- _Extracted entries_:
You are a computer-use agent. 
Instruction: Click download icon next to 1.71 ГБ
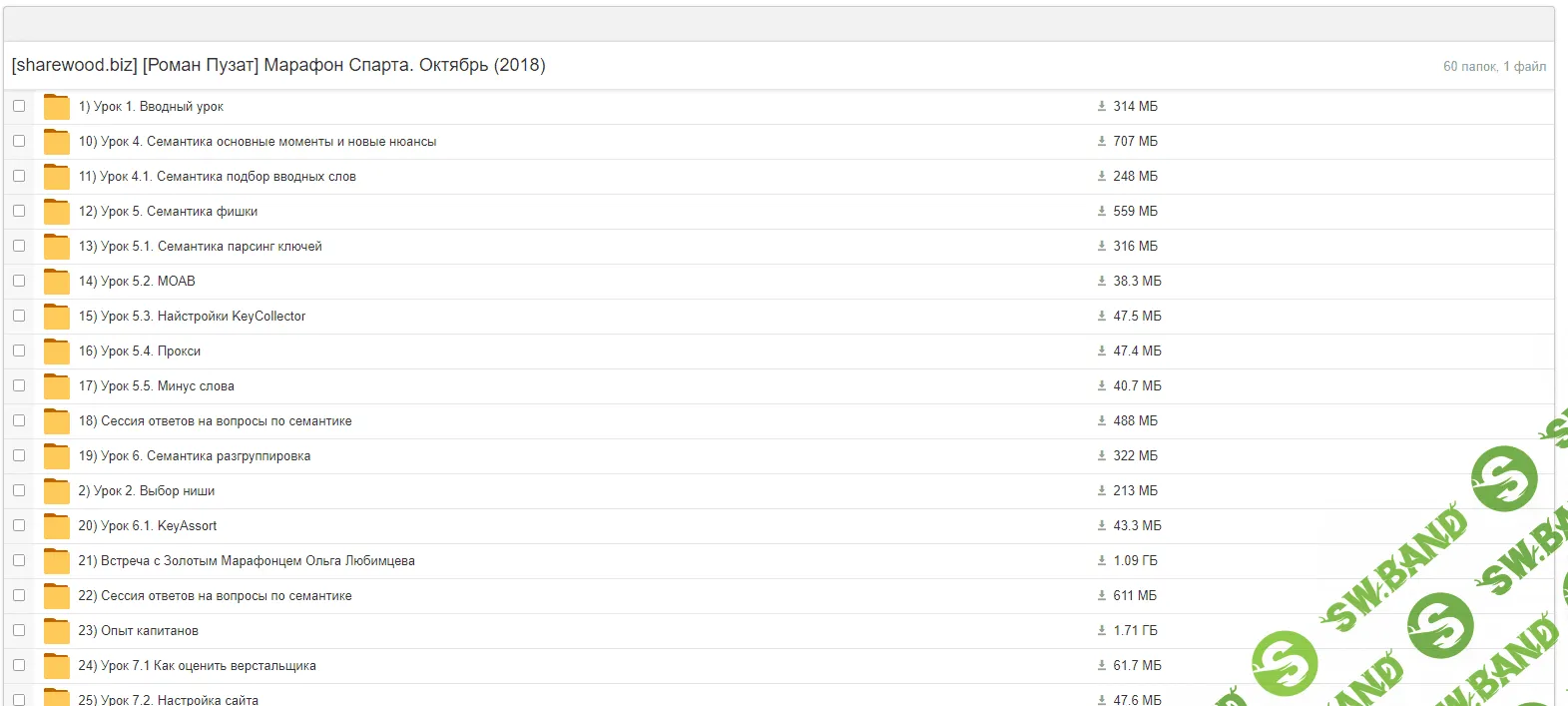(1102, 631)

* * *

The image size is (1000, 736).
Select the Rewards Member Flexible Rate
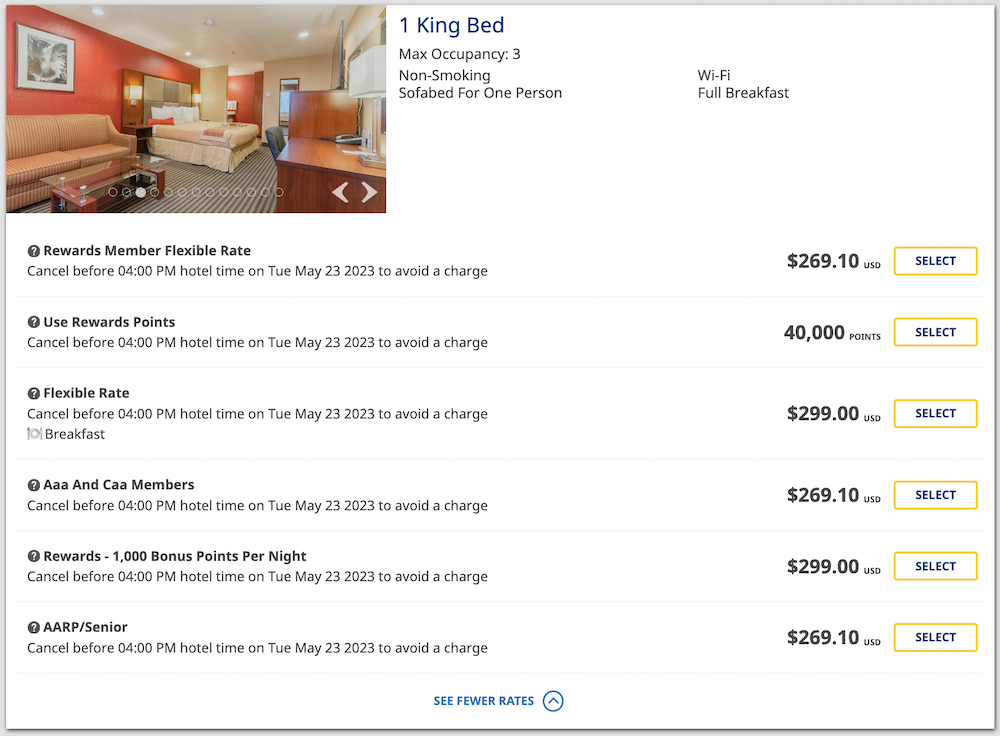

- _Task instructions_: Take the records above and return, word for word, only the lines that fall from the line with "The image size is (1000, 736)." to the line with "Select the Rewards Member Flexible Rate", both of them included.

- _Task output_:
The image size is (1000, 736).
Select the Rewards Member Flexible Rate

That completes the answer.